Similar support for Herbert Butler as an "American Musician" appeared earlier in the same month in an article in The Musical Leader, another Chicago publication:


Musical Leader

(The Musical Leader, March 9, 1922, p. 222)

It is greatly to Herbert Butler's credit that he cared as much for his students and their careers as for his own.

 

In 1905 Herbert and Hanna were still married, as suggested by a brief notice: "Mrs. Herbert Butler arrived here [Orion] Wednesday from Chicago for a visit with relatives." (Rock Island Argus, June 24, 1905)

 

But around 1904 Herbert founded The Butler Musical Company, which included a performer, the pianist Alice Drake (1878-1950), from Detroit, Michigan, who would be his next wife. Other performers in the group were Clara Henley Bussing, soprano, and Marguerite [Margarethe] Wunderle, harpist. They were managed by the Redpath Lyceum Bureau and offered highly professional and varied performances as far west as Colorado, as far south as Louisiana, and as far east as Pennsylvania. A program with a marginal note by Herbert Butler of tour stops in October 1904, January, February and March 1905 shows a grueling schedule of travel to forty different cities. (Butler family)


Butler
            Company


The above brochure of the Company includes numerous reviews. Of special note is the mention of Alice Drake's study in Berlin with Karl Barth, friend of Joseph Joachim and teacher of the likes of Artur Rubenstein and Wilhelm Kempff; previously she had studied in the United States with Teresa Carreño (The Musical Courier, vol. 11, no. 16, New York, April 18, 1900, p. 7). It is possible that Herbert and Alice became acquainted in Berlin and traveled in the same musical circles. She was a formidable pianist and was well-received even by discriminating critics in Germany. The review from The Berlin Critic says: "We have had the pleasure of listening to one of America's coming pianists, Miss Drake, a talented and brilliant musician, who for the past four years has been a pupil of some of our best masters. We predict for her a successful musical future."


Alice
                Drake

Alice Drake Butler (1878-1950)


Herbert and Alice married in Chicago on October 3, 1907. By 1910 they were both living and teaching in Kimball Hall.

           

Meanwhile, undaunted, Hanna continued her busy performing and teaching career in Chicago as "Hanna Butler" and made yearly trips to Europe, generally to France. Indeed, reviewers commented on her excellence in the French repertoire. Having studied with George Fergusson (Musical Leader, January 5, 1922, p. 21), she was an accomplished coloratura soprano: "Mrs. Butler is one of Chicago's popular coloratura singers, and as member of the faculty of the Cosmopolitan School of Music has a very large following of students in general voice culture." (The Musical Courier, vol. 54, no. 25 [June 19, 1907], p. 30)

 

            A review of a concert of her students in 1922 ("Mme. Hanna Butler Presents Unique Program") praises her skill as both performer and teacher:

 

            The reason, probably, for all this wealth of the soprano voice in the Butler Studios lies in the fact that Mme. Butler is herself a noted soprano and, besides being able to illustrate the voice perfectly, she has the entire repertoire suitable for it at her ready command.

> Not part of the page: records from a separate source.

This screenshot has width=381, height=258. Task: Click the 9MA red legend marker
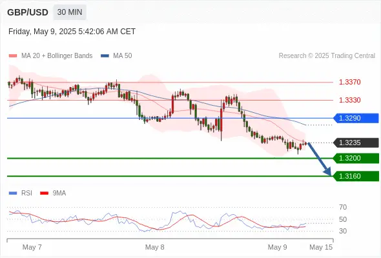(44, 194)
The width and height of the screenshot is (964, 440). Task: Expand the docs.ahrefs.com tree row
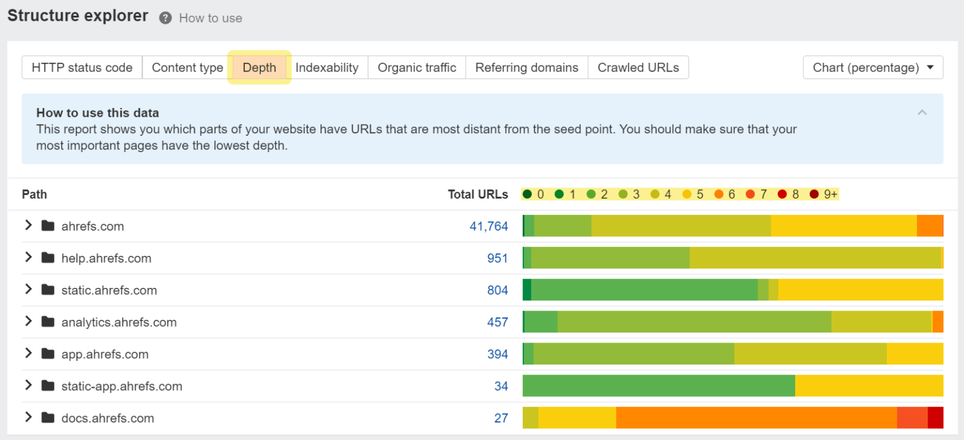[x=28, y=417]
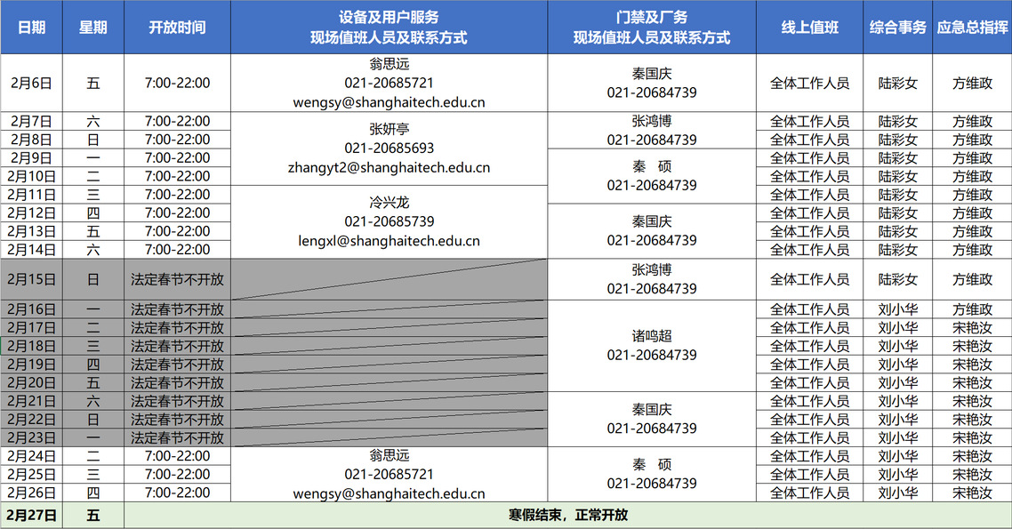The height and width of the screenshot is (529, 1012).
Task: Select the "线上值班" header cell
Action: coord(809,27)
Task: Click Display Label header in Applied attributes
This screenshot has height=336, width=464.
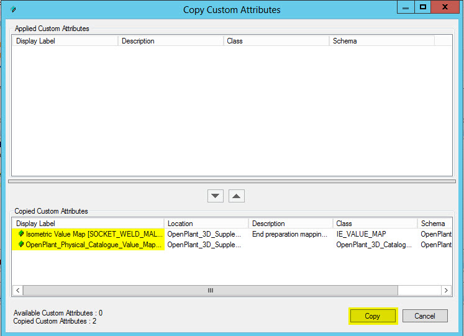Action: coord(65,41)
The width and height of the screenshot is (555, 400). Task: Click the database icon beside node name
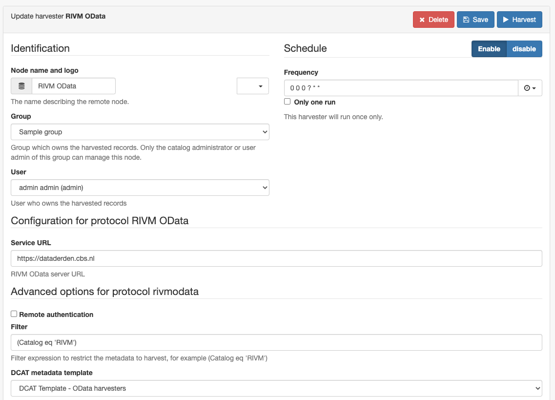21,86
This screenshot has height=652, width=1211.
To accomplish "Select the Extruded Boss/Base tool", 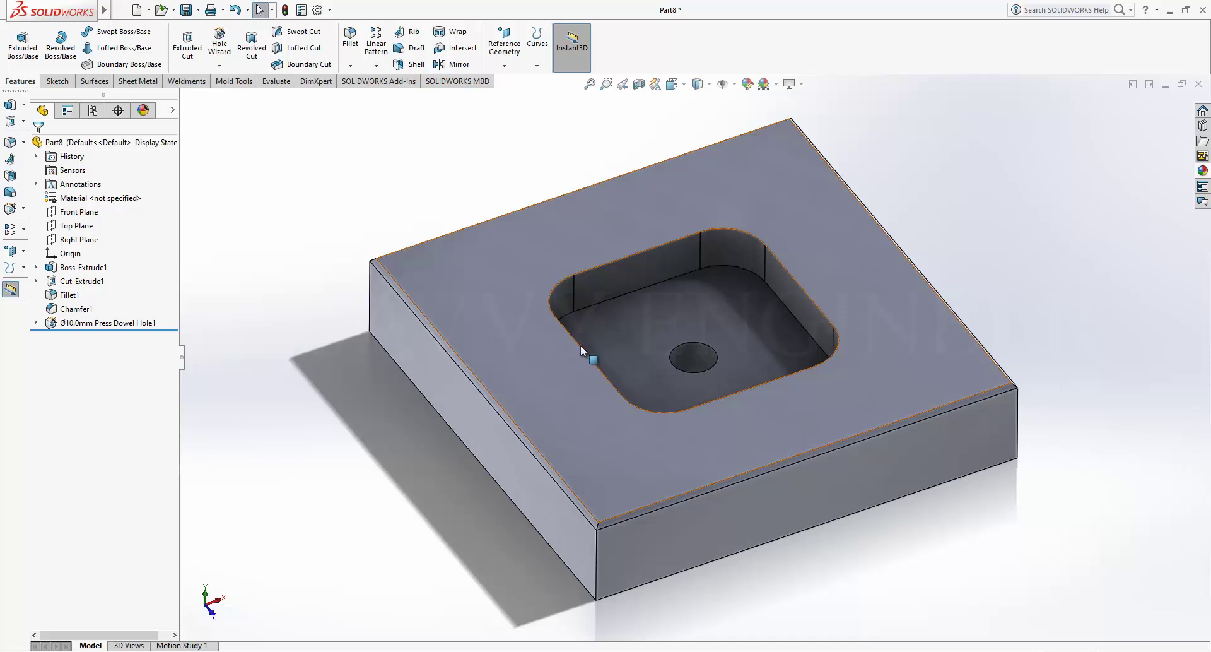I will click(x=23, y=45).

            Mme. Butler has had an honorable career as a singer, having appeared in all parts of the country and in a wide variety of important functions.

            And, wherever and whenever she has appeared it has been to reap laurel wreaths of approval for her charm of personality, her knowledgeousness [sic] as to what constitutes good and agreeable concert singing and her full command of all technicalities connected with the voice and of a musicianship which enables her to interpret and present every sort of composition in the proper musical way and in the way also which is most effective with the public.

            This knowledgeousness of Mme. Butler extends in a very emphatic way to enunciation of and pronounciation [sic] of texts in all languages.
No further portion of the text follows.